The 48th Brigade was a brigade of the British Army.

==World War I==
During World War I, the 48th Brigade was part of the New Army also known as Kitchener's Army. It was assigned to the 16th (Irish) Division and served on the Western Front. Units during World War I included:
- 7th Battalion, Royal Irish Rifles
- 9th Battalion, Royal Munster Fusiliers
- 8th Battalion, Royal Dublin Fusiliers
- 9th Battalion, Royal Dublin Fusiliers
- 1st Battalion, Royal Munster Fusiliers
- 2nd Battalion, Royal Dublin Fusiliers
- 1st Battalion, Royal Dublin Fusiliers
- 2nd Battalion, Royal Munster Fusiliers
- 22nd Battalion, Northumberland Fusiliers
- 18th Battalion, Cameronians (Scottish Rifles)
- 11th Battalion, Royal Irish Fusiliers
- 5th Battalion, Royal Irish Fusiliers
- 10th Battalion, Royal Dublin Fusiliers
- 48th Machine Gun Company
- 48th Trench Mortar Battery

The infantry battalions did not all serve at once, but all were assigned to the brigade during the war.

==Post-war==
48th Gurkha Infantry Brigade was formed in December 1949 by the redesignation of Johore Sub-District in Penang, Malaya.
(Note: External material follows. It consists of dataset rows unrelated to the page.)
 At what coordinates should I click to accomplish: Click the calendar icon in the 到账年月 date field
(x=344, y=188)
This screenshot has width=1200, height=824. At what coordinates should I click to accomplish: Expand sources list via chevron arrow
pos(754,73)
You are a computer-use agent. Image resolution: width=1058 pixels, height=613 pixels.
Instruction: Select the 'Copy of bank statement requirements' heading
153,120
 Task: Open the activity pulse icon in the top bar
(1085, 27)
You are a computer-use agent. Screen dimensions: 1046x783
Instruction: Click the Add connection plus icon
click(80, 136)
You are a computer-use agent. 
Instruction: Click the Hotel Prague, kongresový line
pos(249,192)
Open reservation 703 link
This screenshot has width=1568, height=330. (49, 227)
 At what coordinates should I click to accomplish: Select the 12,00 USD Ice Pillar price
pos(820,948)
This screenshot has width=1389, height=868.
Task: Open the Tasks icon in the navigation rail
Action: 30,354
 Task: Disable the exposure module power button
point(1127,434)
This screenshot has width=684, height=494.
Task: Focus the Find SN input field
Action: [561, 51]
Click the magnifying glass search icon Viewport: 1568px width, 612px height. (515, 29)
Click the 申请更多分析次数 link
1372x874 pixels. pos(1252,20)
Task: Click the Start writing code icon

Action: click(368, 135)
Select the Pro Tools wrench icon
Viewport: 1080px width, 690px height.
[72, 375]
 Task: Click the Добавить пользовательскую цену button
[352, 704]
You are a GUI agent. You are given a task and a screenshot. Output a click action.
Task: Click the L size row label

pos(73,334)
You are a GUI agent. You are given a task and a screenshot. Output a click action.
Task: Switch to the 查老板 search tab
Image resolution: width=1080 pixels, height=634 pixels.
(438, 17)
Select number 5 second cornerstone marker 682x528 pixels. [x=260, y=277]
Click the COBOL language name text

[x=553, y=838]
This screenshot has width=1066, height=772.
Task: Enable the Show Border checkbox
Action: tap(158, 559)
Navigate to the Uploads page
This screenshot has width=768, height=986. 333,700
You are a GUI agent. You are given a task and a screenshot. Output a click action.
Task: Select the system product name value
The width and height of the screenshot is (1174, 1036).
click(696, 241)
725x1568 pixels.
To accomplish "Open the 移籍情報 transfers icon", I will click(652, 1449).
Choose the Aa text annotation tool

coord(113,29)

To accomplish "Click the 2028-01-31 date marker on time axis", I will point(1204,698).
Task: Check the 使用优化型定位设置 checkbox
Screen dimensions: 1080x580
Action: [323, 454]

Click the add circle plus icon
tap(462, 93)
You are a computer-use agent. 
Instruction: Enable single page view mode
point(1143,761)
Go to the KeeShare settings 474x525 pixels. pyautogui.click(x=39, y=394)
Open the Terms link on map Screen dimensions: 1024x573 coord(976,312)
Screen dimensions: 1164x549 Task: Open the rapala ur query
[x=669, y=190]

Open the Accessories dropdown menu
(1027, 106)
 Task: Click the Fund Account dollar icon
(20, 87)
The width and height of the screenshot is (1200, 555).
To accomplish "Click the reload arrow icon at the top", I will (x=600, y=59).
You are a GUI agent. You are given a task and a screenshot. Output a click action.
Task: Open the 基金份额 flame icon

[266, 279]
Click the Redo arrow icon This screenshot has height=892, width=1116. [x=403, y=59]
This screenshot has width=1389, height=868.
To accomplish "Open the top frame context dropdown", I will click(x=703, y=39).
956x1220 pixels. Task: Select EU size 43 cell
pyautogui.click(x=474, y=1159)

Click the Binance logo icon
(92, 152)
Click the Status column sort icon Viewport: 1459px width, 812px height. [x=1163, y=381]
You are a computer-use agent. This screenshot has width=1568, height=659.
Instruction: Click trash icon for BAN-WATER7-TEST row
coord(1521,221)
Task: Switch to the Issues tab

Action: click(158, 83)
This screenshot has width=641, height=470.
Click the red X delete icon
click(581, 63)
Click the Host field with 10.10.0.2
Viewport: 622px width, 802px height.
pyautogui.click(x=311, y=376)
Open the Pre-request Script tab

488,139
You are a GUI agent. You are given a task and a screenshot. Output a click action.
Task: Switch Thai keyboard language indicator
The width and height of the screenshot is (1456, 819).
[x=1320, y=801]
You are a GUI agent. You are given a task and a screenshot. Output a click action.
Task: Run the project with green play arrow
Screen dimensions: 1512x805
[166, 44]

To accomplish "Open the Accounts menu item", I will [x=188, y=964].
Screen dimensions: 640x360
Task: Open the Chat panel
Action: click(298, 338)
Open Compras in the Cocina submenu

It was assigned in September 1952 to the new 17th Gurkha Division. By April 1957 it was part of the garrison in Hong Kong (British Forces Overseas Hong Kong). It was redesignated in December 1976 as the Gurkha Field Force. It was again redesignated in 1987 as the 48th Gurkha Infantry Brigade. It was disbanded in the early 1990s.